Mayor Tommy Roberts said the direction to undertake a study "is not a decision to annex."
"This is purely in an analysis and study phase," he said.
If the City Council decides to forge ahead with annexation, it likely would increase the city's revenue and spread services such as water and sewer to outlying businesses and homes. But it also risks taking in business people and local residents who intentionally settled outside of city limits.
The idea is all about tax revenue.
"The attraction of annexation would be bringing in those businesses that are producers of goods and services, which generates gross receipts tax," Roberts said.
Among the areas under study for annexation could include U.S. 64 (Bloomfield Highway) and New Mexico 516 (Aztec Highway) east of Farmington.
Bloomfield Highway in particular has many industrial businesses that could generate significant tax revenue. City officials are quick to note, however, that nothing has been decided.
"This would just be an initial overview of the possibilities," Roberts said.

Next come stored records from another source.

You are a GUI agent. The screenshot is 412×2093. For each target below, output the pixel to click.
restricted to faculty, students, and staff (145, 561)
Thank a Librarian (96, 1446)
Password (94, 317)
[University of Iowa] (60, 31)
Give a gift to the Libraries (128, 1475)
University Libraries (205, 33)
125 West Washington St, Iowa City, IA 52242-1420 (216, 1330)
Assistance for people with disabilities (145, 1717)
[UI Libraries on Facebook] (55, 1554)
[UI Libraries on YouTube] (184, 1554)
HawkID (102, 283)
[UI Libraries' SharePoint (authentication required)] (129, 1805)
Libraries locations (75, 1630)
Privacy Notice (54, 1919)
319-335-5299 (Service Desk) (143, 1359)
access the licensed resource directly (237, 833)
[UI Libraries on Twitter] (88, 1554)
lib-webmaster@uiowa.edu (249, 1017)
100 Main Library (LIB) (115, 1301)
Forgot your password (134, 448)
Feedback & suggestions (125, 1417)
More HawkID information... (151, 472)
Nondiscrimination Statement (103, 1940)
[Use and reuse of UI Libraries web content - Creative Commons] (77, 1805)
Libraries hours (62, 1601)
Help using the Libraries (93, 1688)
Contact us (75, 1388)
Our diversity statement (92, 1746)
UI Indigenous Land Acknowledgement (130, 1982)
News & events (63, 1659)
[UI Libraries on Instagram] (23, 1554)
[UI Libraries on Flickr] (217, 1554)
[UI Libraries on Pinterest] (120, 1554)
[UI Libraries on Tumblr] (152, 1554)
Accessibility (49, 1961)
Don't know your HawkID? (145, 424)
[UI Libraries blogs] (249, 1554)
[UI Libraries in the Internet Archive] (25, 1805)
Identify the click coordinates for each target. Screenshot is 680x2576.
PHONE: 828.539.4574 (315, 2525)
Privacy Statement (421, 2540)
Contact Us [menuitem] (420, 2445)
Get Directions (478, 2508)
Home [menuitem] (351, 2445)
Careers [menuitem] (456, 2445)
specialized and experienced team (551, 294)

Farmington's northeastern boundary now stops at Farmington Lake. The southeast edge of city limits extends to Bloomfield Highway's intersection with Madison Lane, and areas north of there including Wildflower Mesa Drive.
Business owners in areas east of the city would face a number of changes in an annexation.
"As far as services to the businesses and the people that fall in that area, it's probably good," said Gilbert M. Cordova, owner of Cordova Investment, which does business as A.C. Fence Co., 2901 E. Bloomfield Highway.
Cordova complained that buildings in the city of Farmington fall under strict building codes.
"Since I'm in construction I have to deal with that," he said. "I don't think that's right. What happens is it increases construction costs."
The City Council has set aside for now a proposal from councilor Jason Sandel to consider a broad annexation that would take in much of Crouch Mesa. The proposal would have increased the city's land area by about 50 percent, Roberts said.
Sandel could not be reached for comment Friday.
"I am not in favor of a massive annexation," Roberts said. "I think we would find very likely that the costs outweigh the benefits. A smaller scale annexation is the way to go."
Crouch Mesa lies between Bloomfield Highway and Aztec Highway along County Road 350. The area includes industrial businesses and a few residential developments, but it is not densely populated. Businesses are interspersed in the desert.
Roberts said Crouch Mesa may be too large an area for the city to consider annexing anytime soon.
"That proposal has been on the table for over a year and the council has never warmed to that thought," Roberts said. "My personal view is there's not much attractive about it."
A smaller annexation could bring benefits to the city, Roberts said.
"It amounts to a cost-benefit analysis," he said.